Job: Swap "Exportar button" for "Export button" throughout the listing below. Reproduce every line with no other change.

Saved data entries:
▶

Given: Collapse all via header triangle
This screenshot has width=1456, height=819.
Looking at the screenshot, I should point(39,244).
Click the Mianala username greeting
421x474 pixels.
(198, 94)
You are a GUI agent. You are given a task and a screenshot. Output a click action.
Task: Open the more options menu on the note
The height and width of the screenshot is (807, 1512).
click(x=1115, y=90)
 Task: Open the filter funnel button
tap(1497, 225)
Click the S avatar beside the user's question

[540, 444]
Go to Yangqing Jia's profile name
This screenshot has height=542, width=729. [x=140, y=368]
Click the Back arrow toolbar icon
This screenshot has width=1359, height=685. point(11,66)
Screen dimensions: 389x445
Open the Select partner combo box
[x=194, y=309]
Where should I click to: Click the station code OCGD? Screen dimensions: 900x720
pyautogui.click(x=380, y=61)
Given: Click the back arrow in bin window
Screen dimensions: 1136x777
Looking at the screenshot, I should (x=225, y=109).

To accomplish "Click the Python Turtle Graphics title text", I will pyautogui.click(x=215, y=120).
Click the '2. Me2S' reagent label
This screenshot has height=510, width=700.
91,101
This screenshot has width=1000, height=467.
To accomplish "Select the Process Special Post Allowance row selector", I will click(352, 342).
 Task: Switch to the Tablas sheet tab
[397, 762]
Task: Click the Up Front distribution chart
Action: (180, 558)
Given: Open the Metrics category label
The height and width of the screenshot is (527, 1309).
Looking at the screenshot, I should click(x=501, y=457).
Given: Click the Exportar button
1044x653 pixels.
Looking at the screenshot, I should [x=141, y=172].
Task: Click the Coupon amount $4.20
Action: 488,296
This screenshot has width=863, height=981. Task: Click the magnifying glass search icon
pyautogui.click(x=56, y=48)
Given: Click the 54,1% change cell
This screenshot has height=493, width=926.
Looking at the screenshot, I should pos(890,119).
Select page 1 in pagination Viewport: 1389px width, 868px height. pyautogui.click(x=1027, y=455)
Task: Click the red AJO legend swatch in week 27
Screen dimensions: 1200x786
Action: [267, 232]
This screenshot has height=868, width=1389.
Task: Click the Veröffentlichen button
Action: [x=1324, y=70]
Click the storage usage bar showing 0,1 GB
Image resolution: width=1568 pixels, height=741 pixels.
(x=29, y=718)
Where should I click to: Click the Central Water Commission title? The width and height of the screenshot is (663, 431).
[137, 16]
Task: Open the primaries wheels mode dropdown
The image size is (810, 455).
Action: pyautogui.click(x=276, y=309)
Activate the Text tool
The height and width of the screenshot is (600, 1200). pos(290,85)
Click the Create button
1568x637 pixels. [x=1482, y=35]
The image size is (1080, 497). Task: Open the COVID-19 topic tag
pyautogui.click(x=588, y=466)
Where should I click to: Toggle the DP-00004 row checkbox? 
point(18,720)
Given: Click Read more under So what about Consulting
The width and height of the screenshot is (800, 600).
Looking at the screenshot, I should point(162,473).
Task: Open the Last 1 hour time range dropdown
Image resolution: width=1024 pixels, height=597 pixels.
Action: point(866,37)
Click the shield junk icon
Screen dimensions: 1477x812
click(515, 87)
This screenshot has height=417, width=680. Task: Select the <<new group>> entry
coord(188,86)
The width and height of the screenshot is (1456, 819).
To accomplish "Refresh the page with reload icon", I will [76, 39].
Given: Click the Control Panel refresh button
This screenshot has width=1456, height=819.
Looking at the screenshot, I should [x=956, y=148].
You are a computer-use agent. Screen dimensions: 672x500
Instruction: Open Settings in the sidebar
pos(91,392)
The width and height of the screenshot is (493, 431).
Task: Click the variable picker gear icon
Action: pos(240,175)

◀

Expected answer:
Given: Collapse all via header triangle
This screenshot has width=1456, height=819.
Looking at the screenshot, I should point(39,244).
Click the Mianala username greeting
421x474 pixels.
(198, 94)
You are a GUI agent. You are given a task and a screenshot. Output a click action.
Task: Open the more options menu on the note
The height and width of the screenshot is (807, 1512).
click(x=1115, y=90)
 Task: Open the filter funnel button
tap(1497, 225)
Click the S avatar beside the user's question

[540, 444]
Go to Yangqing Jia's profile name
This screenshot has height=542, width=729. [x=140, y=368]
Click the Back arrow toolbar icon
This screenshot has width=1359, height=685. point(11,66)
Screen dimensions: 389x445
Open the Select partner combo box
[x=194, y=309]
Where should I click to: Click the station code OCGD? Screen dimensions: 900x720
pyautogui.click(x=380, y=61)
Given: Click the back arrow in bin window
Screen dimensions: 1136x777
Looking at the screenshot, I should (x=225, y=109).

To accomplish "Click the Python Turtle Graphics title text", I will pyautogui.click(x=215, y=120).
Click the '2. Me2S' reagent label
This screenshot has height=510, width=700.
91,101
This screenshot has width=1000, height=467.
To accomplish "Select the Process Special Post Allowance row selector", I will click(352, 342).
 Task: Switch to the Tablas sheet tab
[397, 762]
Task: Click the Up Front distribution chart
Action: (180, 558)
Given: Open the Metrics category label
The height and width of the screenshot is (527, 1309).
Looking at the screenshot, I should click(x=501, y=457).
Given: Click the Export button
1044x653 pixels.
Looking at the screenshot, I should [x=141, y=172].
Task: Click the Coupon amount $4.20
Action: 488,296
This screenshot has width=863, height=981. Task: Click the magnifying glass search icon
pyautogui.click(x=56, y=48)
Given: Click the 54,1% change cell
This screenshot has height=493, width=926.
Looking at the screenshot, I should pos(890,119).
Select page 1 in pagination Viewport: 1389px width, 868px height. pyautogui.click(x=1027, y=455)
Task: Click the red AJO legend swatch in week 27
Screen dimensions: 1200x786
Action: [267, 232]
This screenshot has height=868, width=1389.
Task: Click the Veröffentlichen button
Action: [x=1324, y=70]
Click the storage usage bar showing 0,1 GB
Image resolution: width=1568 pixels, height=741 pixels.
(x=29, y=718)
Where should I click to: Click the Central Water Commission title? The width and height of the screenshot is (663, 431).
[137, 16]
Task: Open the primaries wheels mode dropdown
The image size is (810, 455).
Action: pyautogui.click(x=276, y=309)
Activate the Text tool
The height and width of the screenshot is (600, 1200). pos(290,85)
Click the Create button
1568x637 pixels. [x=1482, y=35]
The image size is (1080, 497). Task: Open the COVID-19 topic tag
pyautogui.click(x=588, y=466)
Where should I click to: Toggle the DP-00004 row checkbox? 
point(18,720)
Given: Click Read more under So what about Consulting
The width and height of the screenshot is (800, 600).
Looking at the screenshot, I should point(162,473).
Task: Open the Last 1 hour time range dropdown
Image resolution: width=1024 pixels, height=597 pixels.
Action: point(866,37)
Click the shield junk icon
Screen dimensions: 1477x812
click(515, 87)
This screenshot has height=417, width=680. Task: Select the <<new group>> entry
coord(188,86)
The width and height of the screenshot is (1456, 819).
To accomplish "Refresh the page with reload icon", I will [76, 39].
Given: Click the Control Panel refresh button
This screenshot has width=1456, height=819.
Looking at the screenshot, I should [x=956, y=148].
You are a computer-use agent. Screen dimensions: 672x500
Instruction: Open Settings in the sidebar
pos(91,392)
The width and height of the screenshot is (493, 431).
Task: Click the variable picker gear icon
Action: pos(240,175)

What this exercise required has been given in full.